**What the task asks**
Retype, word for word, every line from the one holding "[Snapchat] (147, 2537)" through the one holding "[twitter] (312, 2458)" in the entries below, both included, and only those lines.
====================
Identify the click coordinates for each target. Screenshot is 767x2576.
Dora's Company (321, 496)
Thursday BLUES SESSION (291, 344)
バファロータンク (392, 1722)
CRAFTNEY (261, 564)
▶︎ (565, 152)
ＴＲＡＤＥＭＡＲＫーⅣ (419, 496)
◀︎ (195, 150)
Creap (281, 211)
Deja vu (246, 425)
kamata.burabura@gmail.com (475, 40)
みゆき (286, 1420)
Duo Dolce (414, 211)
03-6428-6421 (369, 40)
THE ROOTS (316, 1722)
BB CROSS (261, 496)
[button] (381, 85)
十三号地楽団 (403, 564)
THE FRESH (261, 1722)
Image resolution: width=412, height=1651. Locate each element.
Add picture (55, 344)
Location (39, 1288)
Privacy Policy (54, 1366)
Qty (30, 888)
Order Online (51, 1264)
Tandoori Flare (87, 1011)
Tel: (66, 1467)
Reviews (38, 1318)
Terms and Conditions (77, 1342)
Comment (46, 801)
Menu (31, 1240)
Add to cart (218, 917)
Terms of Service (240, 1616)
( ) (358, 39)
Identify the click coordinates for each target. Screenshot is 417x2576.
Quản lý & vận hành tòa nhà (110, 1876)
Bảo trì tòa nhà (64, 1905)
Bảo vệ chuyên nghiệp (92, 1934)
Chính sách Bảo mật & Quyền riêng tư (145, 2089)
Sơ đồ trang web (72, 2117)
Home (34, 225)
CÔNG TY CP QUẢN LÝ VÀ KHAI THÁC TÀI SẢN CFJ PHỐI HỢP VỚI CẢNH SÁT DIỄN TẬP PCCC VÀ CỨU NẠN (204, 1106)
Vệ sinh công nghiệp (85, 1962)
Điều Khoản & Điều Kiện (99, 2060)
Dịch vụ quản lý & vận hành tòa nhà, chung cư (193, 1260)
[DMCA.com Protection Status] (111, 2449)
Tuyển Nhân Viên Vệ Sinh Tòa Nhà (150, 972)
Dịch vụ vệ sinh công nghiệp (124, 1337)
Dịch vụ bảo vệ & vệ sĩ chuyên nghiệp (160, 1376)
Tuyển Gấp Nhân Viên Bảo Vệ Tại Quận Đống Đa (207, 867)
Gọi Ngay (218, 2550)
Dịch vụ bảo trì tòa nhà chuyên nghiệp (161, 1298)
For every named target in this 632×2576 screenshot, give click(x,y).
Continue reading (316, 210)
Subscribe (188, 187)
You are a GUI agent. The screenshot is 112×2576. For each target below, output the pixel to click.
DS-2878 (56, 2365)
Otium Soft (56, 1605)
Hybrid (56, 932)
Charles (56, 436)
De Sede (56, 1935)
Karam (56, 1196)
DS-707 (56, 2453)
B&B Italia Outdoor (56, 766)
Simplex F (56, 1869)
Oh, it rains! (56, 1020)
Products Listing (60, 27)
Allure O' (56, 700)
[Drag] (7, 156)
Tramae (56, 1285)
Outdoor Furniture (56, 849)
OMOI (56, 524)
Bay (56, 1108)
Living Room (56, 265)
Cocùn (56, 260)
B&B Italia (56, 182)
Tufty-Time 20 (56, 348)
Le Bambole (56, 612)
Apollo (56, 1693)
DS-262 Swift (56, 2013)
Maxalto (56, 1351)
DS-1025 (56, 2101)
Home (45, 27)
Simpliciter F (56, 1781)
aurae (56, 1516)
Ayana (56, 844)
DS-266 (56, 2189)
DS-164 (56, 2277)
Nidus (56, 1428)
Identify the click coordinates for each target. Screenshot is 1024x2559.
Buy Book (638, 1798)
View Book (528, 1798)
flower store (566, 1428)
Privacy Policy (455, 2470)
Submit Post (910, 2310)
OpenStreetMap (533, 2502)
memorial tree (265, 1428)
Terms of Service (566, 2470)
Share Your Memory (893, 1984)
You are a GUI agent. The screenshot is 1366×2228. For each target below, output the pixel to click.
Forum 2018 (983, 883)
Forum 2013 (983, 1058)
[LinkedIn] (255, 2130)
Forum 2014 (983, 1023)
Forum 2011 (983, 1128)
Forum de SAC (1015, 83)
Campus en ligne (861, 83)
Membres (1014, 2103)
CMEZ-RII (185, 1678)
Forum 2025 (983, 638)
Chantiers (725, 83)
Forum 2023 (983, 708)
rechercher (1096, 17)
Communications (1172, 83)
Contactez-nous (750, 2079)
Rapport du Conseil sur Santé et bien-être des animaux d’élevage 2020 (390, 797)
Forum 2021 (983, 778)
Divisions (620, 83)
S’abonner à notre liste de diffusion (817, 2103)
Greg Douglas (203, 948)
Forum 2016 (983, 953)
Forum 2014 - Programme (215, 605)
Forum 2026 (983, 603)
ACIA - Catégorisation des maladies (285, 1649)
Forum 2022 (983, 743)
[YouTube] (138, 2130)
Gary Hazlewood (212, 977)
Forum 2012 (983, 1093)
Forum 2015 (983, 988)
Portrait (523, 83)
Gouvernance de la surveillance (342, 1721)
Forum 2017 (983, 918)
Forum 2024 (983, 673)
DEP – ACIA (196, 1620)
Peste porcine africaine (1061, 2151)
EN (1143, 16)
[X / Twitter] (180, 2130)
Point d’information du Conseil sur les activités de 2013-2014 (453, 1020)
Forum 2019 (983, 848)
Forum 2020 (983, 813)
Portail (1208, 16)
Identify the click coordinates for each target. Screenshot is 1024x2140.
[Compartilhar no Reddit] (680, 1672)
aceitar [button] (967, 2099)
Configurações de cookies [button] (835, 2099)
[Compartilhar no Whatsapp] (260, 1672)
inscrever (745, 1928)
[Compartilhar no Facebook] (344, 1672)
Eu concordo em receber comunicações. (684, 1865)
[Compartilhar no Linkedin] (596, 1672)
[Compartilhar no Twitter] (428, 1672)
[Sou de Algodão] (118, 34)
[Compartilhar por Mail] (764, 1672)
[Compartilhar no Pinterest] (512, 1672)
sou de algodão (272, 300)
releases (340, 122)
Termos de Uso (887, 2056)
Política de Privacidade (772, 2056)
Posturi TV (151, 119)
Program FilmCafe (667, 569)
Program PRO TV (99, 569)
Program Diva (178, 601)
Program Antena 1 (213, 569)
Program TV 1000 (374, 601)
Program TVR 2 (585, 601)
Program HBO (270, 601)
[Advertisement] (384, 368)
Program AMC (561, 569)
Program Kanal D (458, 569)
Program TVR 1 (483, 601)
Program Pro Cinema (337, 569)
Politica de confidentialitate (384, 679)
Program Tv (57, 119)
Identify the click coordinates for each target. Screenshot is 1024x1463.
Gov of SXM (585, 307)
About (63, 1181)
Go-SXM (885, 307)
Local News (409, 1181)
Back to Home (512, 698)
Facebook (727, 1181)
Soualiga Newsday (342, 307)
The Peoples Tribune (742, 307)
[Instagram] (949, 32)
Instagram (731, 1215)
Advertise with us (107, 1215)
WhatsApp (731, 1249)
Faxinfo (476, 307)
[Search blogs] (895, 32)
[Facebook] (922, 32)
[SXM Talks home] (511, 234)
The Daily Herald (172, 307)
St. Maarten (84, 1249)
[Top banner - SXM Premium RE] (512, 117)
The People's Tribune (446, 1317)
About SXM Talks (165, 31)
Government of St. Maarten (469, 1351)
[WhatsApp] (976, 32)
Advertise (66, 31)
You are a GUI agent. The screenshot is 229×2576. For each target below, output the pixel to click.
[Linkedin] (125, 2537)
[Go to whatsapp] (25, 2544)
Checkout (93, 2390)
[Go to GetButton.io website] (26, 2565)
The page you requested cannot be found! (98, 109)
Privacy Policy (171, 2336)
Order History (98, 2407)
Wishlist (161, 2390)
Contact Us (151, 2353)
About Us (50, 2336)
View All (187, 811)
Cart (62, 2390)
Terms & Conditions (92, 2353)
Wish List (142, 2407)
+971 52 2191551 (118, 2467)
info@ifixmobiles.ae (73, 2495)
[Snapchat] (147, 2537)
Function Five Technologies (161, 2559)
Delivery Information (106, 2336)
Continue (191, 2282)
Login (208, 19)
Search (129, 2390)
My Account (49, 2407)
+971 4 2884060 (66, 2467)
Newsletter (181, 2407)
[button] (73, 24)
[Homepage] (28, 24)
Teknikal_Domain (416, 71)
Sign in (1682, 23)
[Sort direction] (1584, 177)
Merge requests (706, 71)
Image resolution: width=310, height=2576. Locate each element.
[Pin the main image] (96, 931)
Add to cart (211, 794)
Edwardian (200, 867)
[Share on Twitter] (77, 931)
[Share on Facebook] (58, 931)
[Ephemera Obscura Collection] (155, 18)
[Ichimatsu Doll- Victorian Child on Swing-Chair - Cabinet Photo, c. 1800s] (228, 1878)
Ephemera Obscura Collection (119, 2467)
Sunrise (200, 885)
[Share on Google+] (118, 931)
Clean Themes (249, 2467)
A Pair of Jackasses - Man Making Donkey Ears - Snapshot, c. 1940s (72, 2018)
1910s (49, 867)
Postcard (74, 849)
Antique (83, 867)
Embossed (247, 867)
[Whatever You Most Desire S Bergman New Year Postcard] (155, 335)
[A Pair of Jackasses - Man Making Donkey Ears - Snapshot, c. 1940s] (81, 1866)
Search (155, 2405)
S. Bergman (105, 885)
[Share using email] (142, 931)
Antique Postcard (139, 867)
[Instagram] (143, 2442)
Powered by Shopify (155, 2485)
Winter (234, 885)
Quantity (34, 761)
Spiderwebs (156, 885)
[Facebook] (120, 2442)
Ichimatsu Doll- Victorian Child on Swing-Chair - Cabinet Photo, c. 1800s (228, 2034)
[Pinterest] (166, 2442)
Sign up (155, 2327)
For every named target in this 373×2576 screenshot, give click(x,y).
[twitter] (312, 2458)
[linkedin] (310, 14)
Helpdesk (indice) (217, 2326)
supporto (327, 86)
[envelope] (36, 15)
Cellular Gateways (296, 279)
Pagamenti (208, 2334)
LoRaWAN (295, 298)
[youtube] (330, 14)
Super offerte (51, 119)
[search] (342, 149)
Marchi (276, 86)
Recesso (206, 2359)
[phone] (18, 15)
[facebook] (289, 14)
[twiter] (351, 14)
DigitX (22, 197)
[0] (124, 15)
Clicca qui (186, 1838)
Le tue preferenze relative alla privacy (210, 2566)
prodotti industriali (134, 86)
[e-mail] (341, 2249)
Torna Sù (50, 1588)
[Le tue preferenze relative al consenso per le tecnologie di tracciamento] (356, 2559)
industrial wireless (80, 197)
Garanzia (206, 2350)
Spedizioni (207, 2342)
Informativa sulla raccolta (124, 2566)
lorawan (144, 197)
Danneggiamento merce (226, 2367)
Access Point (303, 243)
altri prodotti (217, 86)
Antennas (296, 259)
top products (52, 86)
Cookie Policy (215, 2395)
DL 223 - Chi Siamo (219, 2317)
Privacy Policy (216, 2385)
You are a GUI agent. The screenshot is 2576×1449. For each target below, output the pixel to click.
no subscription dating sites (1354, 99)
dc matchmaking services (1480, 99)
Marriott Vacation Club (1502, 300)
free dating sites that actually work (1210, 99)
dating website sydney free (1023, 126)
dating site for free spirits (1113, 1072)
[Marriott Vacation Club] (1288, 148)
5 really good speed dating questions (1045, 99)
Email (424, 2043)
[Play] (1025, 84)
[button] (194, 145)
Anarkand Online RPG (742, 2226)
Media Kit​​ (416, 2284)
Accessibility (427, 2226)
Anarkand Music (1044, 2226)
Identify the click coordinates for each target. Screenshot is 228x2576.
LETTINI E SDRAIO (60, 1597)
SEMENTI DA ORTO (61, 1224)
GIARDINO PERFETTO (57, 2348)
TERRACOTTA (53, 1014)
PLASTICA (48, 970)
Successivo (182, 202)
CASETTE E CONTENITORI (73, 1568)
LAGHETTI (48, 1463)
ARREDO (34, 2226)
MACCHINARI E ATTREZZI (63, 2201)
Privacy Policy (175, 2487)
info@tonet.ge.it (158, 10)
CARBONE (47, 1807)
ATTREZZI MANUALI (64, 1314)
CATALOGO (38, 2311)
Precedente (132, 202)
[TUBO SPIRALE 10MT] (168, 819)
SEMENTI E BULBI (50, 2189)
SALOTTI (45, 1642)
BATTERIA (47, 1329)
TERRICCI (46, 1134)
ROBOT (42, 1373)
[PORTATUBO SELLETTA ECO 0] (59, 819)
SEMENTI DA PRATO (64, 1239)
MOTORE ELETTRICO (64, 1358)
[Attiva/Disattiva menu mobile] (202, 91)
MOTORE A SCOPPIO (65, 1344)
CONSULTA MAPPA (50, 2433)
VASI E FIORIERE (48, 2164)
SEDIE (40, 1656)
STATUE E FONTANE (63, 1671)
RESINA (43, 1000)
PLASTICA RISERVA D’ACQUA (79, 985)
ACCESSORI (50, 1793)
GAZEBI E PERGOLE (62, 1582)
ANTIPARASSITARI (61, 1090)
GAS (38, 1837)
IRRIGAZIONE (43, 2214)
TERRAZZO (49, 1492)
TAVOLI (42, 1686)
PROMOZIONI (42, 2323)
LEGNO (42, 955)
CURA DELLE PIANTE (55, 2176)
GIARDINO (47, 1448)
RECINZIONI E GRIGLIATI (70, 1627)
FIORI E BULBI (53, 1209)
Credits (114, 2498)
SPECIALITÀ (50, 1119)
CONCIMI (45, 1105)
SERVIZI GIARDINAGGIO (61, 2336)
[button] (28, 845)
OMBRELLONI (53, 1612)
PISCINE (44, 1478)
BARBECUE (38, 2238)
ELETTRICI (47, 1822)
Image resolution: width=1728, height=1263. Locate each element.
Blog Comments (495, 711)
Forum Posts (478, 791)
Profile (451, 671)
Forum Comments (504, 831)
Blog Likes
====================
**Your response**
[Snapchat] (147, 2537)
Function Five Technologies (161, 2559)
Delivery Information (106, 2336)
Continue (191, 2282)
Login (208, 19)
Search (129, 2390)
My Account (49, 2407)
+971 4 2884060 (66, 2467)
Newsletter (181, 2407)
[button] (73, 24)
[Homepage] (28, 24)
Teknikal_Domain (416, 71)
Sign in (1682, 23)
[Sort direction] (1584, 177)
Merge requests (706, 71)
Image resolution: width=310, height=2576. Locate each element.
[Pin the main image] (96, 931)
Add to cart (211, 794)
Edwardian (200, 867)
[Share on Twitter] (77, 931)
[Share on Facebook] (58, 931)
[Ephemera Obscura Collection] (155, 18)
[Ichimatsu Doll- Victorian Child on Swing-Chair - Cabinet Photo, c. 1800s] (228, 1878)
Ephemera Obscura Collection (119, 2467)
Sunrise (200, 885)
[Share on Google+] (118, 931)
Clean Themes (249, 2467)
A Pair of Jackasses - Man Making Donkey Ears - Snapshot, c. 1940s (72, 2018)
1910s (49, 867)
Postcard (74, 849)
Antique (83, 867)
Embossed (247, 867)
[Whatever You Most Desire S Bergman New Year Postcard] (155, 335)
[A Pair of Jackasses - Man Making Donkey Ears - Snapshot, c. 1940s] (81, 1866)
Search (155, 2405)
S. Bergman (105, 885)
[Share using email] (142, 931)
Antique Postcard (139, 867)
[Instagram] (143, 2442)
Powered by Shopify (155, 2485)
Winter (234, 885)
Quantity (34, 761)
Spiderwebs (156, 885)
[Facebook] (120, 2442)
Ichimatsu Doll- Victorian Child on Swing-Chair - Cabinet Photo, c. 1800s (228, 2034)
[Pinterest] (166, 2442)
Sign up (155, 2327)
For every named target in this 373×2576 screenshot, give click(x,y).
[twitter] (312, 2458)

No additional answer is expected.